Tonight, she came on, and I was thinking about what to do - but she had news. Tonight was her last night. She decided she needed to leave the MUSH - to leave online RP for good. No more dates. No more hanging out. It hurts. Her reasoning behind this was solid - and I can't blame her for it - but it still hurts.
See.. it means the characters I made - the characters she made - they're in limbo. They're not going anywhere, they're abandoned. And I feel for these 'people'. Their stories have come to an end, no happy ending, no ending at all. And that makes me sad.
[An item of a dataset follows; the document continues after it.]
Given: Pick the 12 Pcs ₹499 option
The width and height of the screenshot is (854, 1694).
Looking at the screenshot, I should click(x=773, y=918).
Thank the goddess she took the time to come see me and let me know. Thank the goddess she agreed we could talk on e-mail from time to time. Because .. well.. it's so much better than what I'm used to. Where the person I decided to get close to just disappeared on me without a word - to never speak to me again. To not know if they're okay or not, to not know what's going on, or why they left.
At least it isn't that.
So.. small blessings.
But it hurts.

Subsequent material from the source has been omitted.